Как всегда бывало, когда Марк начинал говорить, моя еще секунду назад непоколебимая уверенность улетучилась, перестала существовать, и, хотя такая перемена и смущала меня, я тем не менее успокаивалась, чувствуя рядом с собой надежность его беспрекословной правоты. Я даже злиться на него не могу по-настоящему, подумала я.
— При чем тут поверхностность? Я же не призываю тебя не копать вглубь. Наоборот, если копать, то до упора, до тех пор, пока не откопаешь, но это мы с тобой уже прошли. Если же продолжить затасканную, но вполне адекватную аналогию с жилой, то понятно, что после того, как
— Значит, не надо держаться за наработанное? Так?
Я уже пошла на попятную, в принципе мне нравился такой подход, он соответствовал моему мироощущению, что ли.
— Именно так. И вообще, малыш, кто из нас апологет легкости, я или ты?
— Я апологет, — на редкость легко согласилась я. Да и нельзя было по-другому, раз речь зашла о легкости.
— Вот и нагнетай легкость в помещение, лучшего места не сыскать.
Я хотела спросить про помещение, откуда оно подозрительное взялось, но не спросила.
— Будь проще со своими идеями, не жалей их, научись легко их рождать, но и легко с ними расставаться.
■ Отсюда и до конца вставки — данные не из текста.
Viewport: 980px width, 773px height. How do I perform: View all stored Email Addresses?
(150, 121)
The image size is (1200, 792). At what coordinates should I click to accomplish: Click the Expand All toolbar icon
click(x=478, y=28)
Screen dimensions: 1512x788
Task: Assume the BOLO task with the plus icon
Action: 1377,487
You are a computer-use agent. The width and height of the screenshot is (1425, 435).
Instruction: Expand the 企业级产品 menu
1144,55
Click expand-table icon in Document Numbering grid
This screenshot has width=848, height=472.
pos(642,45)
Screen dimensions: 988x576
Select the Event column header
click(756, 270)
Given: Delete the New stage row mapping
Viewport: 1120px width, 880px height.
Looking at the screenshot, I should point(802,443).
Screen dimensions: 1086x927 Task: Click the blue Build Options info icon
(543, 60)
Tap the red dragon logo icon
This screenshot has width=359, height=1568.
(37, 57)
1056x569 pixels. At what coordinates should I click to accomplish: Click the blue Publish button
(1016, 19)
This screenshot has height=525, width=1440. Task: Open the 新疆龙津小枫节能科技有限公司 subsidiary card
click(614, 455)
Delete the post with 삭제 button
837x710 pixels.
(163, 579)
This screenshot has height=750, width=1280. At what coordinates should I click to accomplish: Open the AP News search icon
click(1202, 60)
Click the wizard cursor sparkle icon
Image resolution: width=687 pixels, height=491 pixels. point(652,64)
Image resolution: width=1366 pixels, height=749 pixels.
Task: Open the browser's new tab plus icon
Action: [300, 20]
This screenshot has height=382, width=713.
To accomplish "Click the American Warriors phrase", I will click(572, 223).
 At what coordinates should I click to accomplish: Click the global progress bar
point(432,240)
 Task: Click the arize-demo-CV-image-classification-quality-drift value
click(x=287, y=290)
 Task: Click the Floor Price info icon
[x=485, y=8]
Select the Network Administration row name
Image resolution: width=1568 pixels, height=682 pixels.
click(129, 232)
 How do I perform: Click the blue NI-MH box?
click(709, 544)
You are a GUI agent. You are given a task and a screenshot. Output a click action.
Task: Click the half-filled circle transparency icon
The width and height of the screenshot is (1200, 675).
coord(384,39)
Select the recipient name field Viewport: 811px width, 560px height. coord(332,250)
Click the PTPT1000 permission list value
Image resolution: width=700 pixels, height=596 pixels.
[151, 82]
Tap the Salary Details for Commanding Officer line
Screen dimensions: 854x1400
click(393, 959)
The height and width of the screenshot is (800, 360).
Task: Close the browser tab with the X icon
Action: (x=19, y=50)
Именно так и создается та самая легкость, когда все удается по той простой причине, что не тяжело терять.
Он замолчал, и мне показалось, что он закончил, но я ошиблась.
— В любом случае тебе пора начинать работать над чем-то новым, ты не можешь постоянно жить тем, что создала когда-то. То есть можешь, конечно, но зачем? Это и непрактично к тому же: ты тогда сделала действительно непростую вещь, и, поверь, несколько человек уже работают, и наверняка серьезно работают, над твоим подходом, развивают его. И делают это уже давно, со времени опубликования твоей статьи, и дай им Бог.
— А почему тогда мы не развивали?
Теперь я была полностью растеряна: еще десять минут назад я казалась самой себе вполне серьезным ученым, уже сделавшим что-то, заявившим о себе и имеющим все права на свою точку зрения. Но вот оказалось, что никакой я не ученый, а так, обыкновенная пыжащаяся студентка, которая только и может, что идти за знающим и великодушным поводырем.
— Поэтому и не сделали, — расплывчато ответил Марк. Но я поняла:
— Чтобы не цепляться? — уточнила я.
— Чтобы не цепляться, — подтвердил он. Мы замолчали.
— Но как бы там ни было, все и так хорошо, — продолжил Марк. — Через полтора года, если идти такими темпами, как мы наметили и как ты движешься, ты подойдешь к докторской диссертации. Не то чтобы задача была какая-то сверхсложная, но ведь дело-то не в этом. Дело в том, чтобы сделать следующий рывок, вроде того, что ты уже сделала, но в десять раз мощнее, дальше. Дело в том, чтобы сделать что-то такое...
Он выделил и голосом, и интонацией это «что-то такое», и я поняла, что он имеет в виду нечто грандиозное.
— И ты вполне в силах, вспомни, какой прорыв ты совершила тогда. А сейчас ты и старше, и мудрее, и больше знаешь, намного больше, и опыта больше, да и времени — тогда был месяц, а сейчас полтора года. Но и цели разные, не сравнивай ту — поступить в Гарвард — с новой целью.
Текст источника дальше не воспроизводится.